Discussion

Online privacy – is there a simple route to the ‘Internet of Me’?

Privacy concerns continue to grow over personal data use and leaks, and this week those concerns were highlighted in the New Scientist in their editorial (29th August – https://www.newscientist.com/issue/3036).  From reflecting the opinion of many that “Privacy is dead”: to asking how we got here, “Data has become currency”; to thinking about solutions, “Such systems are complex”; to worrying that if the effort to restore privacy doesn’t start soon then “vested interests may become too deeply entrenched to overturn”.

If we think the solution is complex as suggested by the New Scientist, then it is less likely we’ll find the right answer; however, I would like to suggest that there is in fact a very simple solution.

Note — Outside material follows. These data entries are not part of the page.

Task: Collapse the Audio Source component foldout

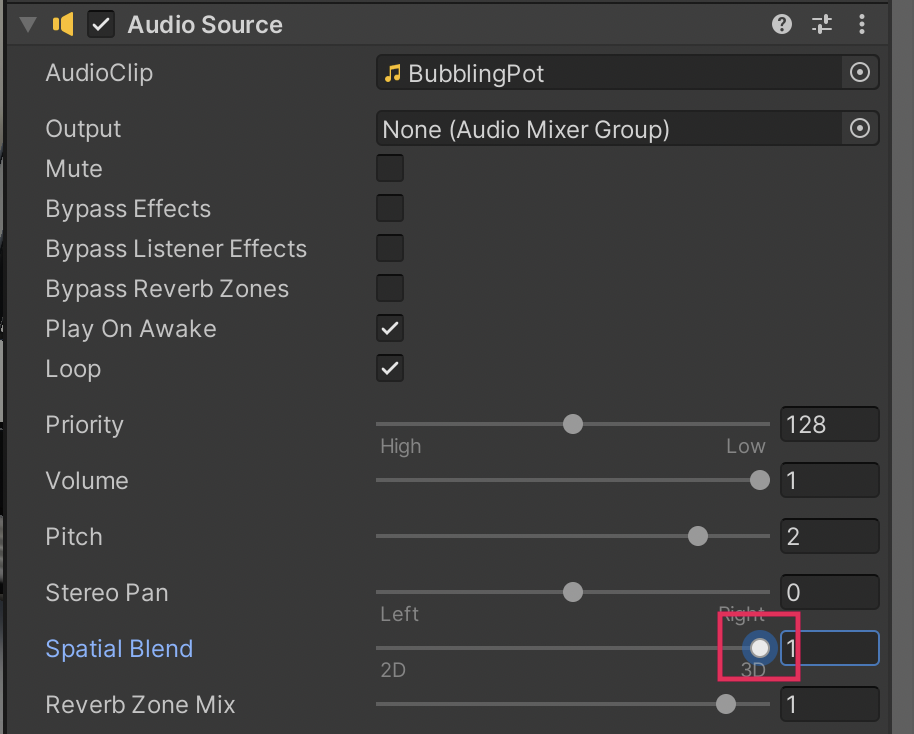Action: pos(28,25)
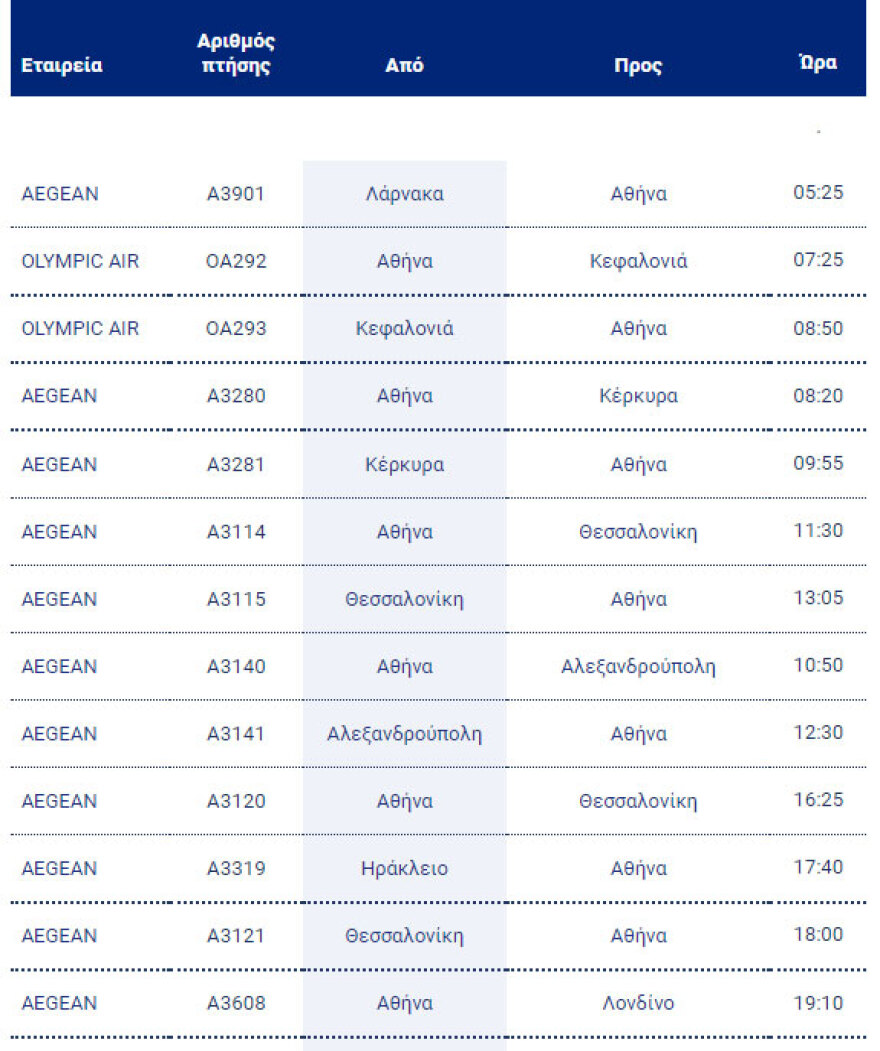Click the 16:25 time cell
Image resolution: width=880 pixels, height=1051 pixels.
818,800
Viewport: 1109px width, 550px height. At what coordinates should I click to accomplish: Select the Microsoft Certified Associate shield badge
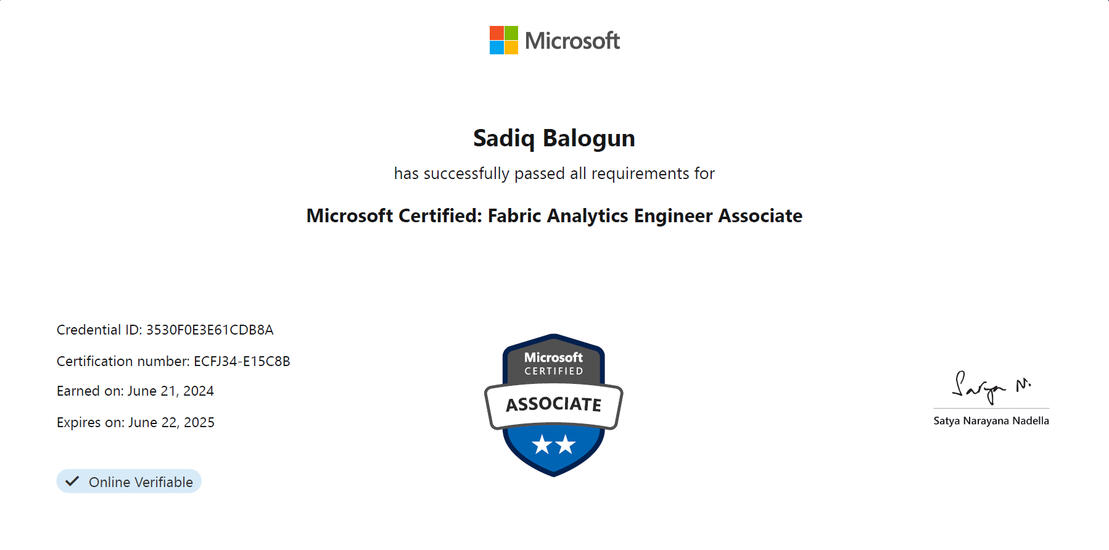click(554, 405)
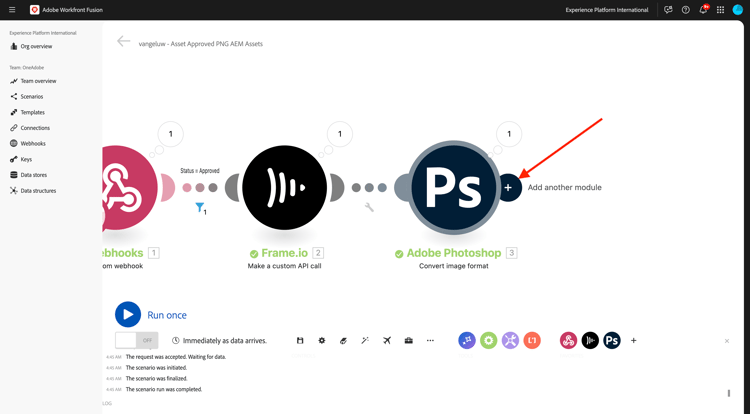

To see what that simple solution is we need to think why our data is so valuable and therefore why businesses are trying to track us. The answer is because the businesses believe they can provide better services , better convenience or sell more to us if they know who we are in many different dimensions.  If this were not true then there would be no value in our data and no value in tracking us.

But how good is the data they get? – not very is the actual answer. This is why of course ever more complex and invasive methods of tracking and associating data are being deployed – at great cost.  Even then the best anyone gets is a thin slice of you which can be 30-50% wrong.

Even this poor performance is threatened by the new ad blocking, do not track and other privacy ‘solutions’ now being deployed.  No one is winning here: not the individual nor the businesses.

Is there a better way? – to use the marketers phrase a “win-win” for both consumers and businesses? The answer is yes there is and what is more it is straightforward.

If I own, hold and control all my own data then businesses can come direct to me and ask for that data.  They get access to Rich data: data which covers a much wider set than they can get by tracking; which is deeper in time; which is 100% accurate, with no association errors (it is about me because it comes from me); which is fully permissioned; which is simple to get – just one person to come and ask.  If a business can get Rich data easily and very cheaply then why would they pay more for worse data obtained through tracking? Not only would they pay more for less they would also not get our trust.

By coming direct to us they get Rich data, cheaper, easier and with our trust.  When more and more businesses start to do this the market for tracked data will diminish and then disappear – a better solution for everyone.

How do we get there? We need software in place which gathers and holds our data for us on our own devices and cloud infrastructure, and which enable businesses to come to us for data which we can authorise (or not).  Luckily this process has started already, for example our company digi.me – see http://digi.me/video, and there will be others joining the party too.

Privacy is not an insoluble problem, nor a difficult win. You just have to look at the motives of everyone involved and fashion a simple win-win solution.

Oliver Wendell Holmes, the famous 19th century American physician and writer said: “I wouldn’t give a fig for the simplicity this side of complexity but I’d give my life for simplicity on the far side of complexity”.

With regards to privacy that simple solution the other side of complexity exists – it is that we own and control our own data on our own devices.  An “Internet of Me”, where I am truly the centre of my data world.